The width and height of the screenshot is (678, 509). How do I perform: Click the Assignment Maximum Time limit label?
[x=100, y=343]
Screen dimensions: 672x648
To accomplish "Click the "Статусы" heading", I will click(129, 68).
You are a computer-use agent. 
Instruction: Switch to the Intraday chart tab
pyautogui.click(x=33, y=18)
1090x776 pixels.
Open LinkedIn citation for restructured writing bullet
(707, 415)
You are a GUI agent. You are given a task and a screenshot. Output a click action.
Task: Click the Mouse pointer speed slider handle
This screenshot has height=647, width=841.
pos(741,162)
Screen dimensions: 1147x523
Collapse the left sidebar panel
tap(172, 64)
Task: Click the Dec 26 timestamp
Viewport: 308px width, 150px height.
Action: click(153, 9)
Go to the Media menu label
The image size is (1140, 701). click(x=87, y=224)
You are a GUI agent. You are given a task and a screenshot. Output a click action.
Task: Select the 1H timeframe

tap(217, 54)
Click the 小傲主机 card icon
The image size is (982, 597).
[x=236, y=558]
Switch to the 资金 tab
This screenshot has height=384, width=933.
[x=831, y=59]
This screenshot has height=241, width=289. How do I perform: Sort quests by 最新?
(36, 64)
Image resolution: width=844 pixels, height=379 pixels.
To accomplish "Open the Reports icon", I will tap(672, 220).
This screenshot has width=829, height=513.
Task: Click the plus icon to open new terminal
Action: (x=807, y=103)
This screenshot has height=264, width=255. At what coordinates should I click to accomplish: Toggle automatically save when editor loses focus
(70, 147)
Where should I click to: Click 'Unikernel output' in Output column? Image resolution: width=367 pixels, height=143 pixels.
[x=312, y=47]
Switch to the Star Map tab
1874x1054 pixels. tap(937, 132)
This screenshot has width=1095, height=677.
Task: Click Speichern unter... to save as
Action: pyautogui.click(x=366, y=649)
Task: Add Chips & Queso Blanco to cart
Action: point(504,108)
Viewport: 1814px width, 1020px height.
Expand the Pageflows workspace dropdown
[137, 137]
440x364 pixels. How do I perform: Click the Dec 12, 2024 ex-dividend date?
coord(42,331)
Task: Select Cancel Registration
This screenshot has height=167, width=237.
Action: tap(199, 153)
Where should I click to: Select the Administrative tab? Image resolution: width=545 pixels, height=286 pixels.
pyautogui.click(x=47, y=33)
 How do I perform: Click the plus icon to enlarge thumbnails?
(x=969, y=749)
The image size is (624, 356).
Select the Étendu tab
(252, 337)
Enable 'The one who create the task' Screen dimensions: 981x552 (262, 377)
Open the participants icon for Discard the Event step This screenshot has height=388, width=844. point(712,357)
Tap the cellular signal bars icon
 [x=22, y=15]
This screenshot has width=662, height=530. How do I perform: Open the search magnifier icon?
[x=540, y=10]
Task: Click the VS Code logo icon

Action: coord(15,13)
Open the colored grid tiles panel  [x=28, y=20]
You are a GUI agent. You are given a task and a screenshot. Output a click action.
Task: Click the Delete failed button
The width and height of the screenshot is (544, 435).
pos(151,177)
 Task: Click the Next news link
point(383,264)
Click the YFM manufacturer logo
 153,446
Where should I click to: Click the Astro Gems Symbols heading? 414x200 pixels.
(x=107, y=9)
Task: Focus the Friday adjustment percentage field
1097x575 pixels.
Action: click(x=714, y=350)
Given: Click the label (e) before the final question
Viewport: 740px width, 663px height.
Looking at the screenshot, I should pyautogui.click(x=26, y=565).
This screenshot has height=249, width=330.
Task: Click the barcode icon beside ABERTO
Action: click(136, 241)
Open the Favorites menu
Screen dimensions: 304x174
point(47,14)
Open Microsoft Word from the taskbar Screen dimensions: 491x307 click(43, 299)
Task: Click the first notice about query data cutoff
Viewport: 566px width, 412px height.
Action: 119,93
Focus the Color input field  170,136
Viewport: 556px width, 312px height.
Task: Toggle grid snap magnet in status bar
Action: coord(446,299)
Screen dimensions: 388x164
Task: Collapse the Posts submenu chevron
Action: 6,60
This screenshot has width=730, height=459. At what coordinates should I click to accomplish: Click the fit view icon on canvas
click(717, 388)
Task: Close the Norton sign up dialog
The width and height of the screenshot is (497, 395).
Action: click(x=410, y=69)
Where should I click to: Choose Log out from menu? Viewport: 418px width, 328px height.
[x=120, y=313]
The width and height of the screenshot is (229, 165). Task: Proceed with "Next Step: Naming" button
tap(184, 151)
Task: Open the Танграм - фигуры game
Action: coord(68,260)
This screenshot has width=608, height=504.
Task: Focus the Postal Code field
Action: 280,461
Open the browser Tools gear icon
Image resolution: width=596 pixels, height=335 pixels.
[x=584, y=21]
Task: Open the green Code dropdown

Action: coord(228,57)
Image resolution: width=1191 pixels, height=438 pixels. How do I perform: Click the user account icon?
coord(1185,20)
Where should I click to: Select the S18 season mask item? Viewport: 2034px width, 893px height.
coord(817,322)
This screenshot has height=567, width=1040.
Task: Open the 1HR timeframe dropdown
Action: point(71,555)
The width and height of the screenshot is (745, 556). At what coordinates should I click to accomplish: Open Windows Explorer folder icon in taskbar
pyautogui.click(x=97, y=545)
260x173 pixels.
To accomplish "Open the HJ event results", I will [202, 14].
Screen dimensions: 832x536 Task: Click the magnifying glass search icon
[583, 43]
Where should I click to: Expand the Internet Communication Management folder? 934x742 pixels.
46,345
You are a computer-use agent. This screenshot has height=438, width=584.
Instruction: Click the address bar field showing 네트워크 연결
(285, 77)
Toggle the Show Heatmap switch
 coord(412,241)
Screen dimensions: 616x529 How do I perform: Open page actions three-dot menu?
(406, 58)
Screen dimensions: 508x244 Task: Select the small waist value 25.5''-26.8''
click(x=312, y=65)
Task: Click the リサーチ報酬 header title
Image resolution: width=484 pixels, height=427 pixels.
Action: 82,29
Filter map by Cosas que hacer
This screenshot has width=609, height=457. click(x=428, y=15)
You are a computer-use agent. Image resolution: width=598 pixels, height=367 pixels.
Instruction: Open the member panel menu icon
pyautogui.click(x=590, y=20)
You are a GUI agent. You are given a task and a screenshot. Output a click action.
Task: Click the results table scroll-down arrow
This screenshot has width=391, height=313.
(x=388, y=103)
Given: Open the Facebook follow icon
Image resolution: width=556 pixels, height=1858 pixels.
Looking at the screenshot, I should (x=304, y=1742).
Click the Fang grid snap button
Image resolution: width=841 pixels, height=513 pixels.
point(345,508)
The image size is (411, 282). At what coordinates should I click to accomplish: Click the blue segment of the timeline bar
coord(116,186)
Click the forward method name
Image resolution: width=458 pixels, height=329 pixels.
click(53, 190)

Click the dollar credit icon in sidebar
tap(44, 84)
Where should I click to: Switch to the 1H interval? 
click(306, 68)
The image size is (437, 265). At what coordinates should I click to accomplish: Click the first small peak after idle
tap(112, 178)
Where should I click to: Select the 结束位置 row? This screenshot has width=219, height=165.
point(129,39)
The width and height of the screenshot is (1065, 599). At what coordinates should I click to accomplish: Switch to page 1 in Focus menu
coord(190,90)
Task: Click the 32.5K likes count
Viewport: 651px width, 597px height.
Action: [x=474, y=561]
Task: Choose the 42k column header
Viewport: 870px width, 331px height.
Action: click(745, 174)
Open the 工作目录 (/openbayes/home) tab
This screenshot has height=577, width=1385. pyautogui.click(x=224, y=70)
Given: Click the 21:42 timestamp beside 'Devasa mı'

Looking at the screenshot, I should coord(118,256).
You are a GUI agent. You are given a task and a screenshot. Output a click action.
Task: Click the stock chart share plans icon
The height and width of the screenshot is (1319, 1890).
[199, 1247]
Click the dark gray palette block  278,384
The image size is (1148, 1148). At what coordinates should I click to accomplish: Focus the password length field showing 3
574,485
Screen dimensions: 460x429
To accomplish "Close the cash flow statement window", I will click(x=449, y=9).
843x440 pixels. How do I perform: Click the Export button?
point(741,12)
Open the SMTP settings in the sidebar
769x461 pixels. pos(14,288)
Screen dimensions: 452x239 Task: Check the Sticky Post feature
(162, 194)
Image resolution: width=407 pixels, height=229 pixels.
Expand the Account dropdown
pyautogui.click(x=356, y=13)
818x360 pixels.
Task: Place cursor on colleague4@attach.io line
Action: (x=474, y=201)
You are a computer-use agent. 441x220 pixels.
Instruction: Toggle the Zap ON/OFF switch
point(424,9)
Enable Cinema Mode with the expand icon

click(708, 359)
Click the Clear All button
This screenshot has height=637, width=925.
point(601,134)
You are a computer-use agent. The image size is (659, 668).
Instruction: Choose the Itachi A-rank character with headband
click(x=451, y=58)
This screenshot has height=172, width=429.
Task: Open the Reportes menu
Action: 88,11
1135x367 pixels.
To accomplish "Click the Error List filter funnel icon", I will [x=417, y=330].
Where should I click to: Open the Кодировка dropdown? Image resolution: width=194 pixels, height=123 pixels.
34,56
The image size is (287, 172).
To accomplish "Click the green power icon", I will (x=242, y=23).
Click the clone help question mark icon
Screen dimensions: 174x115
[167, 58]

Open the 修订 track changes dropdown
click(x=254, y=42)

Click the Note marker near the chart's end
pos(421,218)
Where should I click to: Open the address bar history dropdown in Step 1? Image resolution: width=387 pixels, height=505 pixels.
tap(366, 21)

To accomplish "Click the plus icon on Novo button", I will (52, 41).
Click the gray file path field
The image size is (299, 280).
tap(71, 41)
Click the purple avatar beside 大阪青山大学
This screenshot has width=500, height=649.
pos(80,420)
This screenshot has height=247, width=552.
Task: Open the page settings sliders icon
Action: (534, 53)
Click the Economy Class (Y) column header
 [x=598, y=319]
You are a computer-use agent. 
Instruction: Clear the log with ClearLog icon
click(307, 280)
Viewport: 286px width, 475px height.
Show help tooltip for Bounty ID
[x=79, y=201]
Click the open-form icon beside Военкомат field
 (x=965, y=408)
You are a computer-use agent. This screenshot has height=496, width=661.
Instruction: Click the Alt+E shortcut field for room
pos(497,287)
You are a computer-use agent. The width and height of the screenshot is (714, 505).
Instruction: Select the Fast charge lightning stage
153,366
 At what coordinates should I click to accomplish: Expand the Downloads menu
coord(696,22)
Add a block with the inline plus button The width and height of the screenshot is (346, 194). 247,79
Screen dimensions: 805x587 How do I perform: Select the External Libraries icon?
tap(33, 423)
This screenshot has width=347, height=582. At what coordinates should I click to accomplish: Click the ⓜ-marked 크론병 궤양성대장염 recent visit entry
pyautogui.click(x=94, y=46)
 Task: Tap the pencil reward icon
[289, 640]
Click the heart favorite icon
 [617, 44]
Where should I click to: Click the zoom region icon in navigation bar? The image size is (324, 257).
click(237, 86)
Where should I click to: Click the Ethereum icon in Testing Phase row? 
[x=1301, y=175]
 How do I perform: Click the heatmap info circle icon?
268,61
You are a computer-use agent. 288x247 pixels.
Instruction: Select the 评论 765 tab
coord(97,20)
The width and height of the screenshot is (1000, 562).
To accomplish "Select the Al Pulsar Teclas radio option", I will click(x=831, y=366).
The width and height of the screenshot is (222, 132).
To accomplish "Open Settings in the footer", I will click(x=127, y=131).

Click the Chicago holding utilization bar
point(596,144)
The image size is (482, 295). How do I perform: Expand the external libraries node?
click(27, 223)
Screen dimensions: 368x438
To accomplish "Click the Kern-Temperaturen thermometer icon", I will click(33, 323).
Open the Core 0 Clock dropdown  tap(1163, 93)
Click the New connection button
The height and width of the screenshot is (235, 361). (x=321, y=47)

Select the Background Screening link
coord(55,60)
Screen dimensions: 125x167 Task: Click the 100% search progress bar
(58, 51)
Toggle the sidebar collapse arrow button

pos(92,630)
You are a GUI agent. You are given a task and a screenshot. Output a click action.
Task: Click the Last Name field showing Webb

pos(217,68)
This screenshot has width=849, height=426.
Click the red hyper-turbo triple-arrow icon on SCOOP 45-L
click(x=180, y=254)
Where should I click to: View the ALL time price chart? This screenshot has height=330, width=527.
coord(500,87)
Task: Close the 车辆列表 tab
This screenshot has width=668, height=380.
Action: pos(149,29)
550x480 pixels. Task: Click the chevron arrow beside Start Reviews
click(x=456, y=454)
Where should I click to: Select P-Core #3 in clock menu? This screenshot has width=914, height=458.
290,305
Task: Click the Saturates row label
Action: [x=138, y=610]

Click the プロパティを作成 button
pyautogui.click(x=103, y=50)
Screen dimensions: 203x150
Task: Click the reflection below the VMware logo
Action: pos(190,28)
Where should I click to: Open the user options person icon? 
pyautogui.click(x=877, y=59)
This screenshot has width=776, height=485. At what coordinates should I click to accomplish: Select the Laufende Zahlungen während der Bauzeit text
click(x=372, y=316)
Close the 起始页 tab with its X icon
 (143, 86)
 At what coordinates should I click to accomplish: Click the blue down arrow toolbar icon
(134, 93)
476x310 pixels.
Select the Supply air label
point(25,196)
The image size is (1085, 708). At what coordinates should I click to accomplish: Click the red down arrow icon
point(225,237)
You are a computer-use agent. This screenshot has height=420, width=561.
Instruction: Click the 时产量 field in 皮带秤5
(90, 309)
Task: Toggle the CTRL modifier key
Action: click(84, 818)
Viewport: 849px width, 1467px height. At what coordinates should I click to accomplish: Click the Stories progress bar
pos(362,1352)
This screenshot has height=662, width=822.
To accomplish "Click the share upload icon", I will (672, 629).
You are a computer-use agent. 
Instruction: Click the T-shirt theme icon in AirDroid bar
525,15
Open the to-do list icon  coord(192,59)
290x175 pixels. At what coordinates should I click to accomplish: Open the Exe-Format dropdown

···

TASK TO COMPLETE:
Answer with a single number: how many lines above hold the word "question"?

OUTPUT FOR THIS EXERCISE:
2